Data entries
━━━━━━
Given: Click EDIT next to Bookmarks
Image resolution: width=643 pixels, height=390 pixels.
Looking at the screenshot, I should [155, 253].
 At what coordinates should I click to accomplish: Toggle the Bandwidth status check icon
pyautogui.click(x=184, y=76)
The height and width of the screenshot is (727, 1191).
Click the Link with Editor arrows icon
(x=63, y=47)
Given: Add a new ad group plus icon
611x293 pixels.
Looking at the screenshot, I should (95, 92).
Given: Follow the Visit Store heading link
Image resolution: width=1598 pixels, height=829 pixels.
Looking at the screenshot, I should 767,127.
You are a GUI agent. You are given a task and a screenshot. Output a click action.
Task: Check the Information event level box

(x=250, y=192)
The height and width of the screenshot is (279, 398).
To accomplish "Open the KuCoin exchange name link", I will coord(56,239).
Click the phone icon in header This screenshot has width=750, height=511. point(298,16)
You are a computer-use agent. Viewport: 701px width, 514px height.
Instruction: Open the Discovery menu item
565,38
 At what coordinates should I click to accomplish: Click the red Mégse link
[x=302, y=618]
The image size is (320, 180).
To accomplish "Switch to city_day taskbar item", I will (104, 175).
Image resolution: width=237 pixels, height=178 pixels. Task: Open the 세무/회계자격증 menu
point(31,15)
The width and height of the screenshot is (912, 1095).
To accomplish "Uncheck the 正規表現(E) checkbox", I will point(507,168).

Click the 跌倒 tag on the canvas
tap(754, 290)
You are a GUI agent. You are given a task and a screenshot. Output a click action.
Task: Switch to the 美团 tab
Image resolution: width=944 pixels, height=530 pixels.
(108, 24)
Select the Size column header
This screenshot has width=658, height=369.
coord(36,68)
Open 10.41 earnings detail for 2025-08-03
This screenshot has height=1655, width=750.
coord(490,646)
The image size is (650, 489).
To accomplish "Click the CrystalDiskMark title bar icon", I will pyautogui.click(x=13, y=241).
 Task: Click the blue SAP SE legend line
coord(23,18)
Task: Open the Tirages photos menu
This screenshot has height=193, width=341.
━━━━━━
-- Exercise --
Reproduce the lines of the entries above from the one with "The height and width of the screenshot is (727, 1191)." to the one with "Given: Follow the Visit Store heading link", both included, exactly and without any other line.

-- Completed exercise --
The height and width of the screenshot is (727, 1191).
Click the Link with Editor arrows icon
(x=63, y=47)
Given: Add a new ad group plus icon
611x293 pixels.
Looking at the screenshot, I should (95, 92).
Given: Follow the Visit Store heading link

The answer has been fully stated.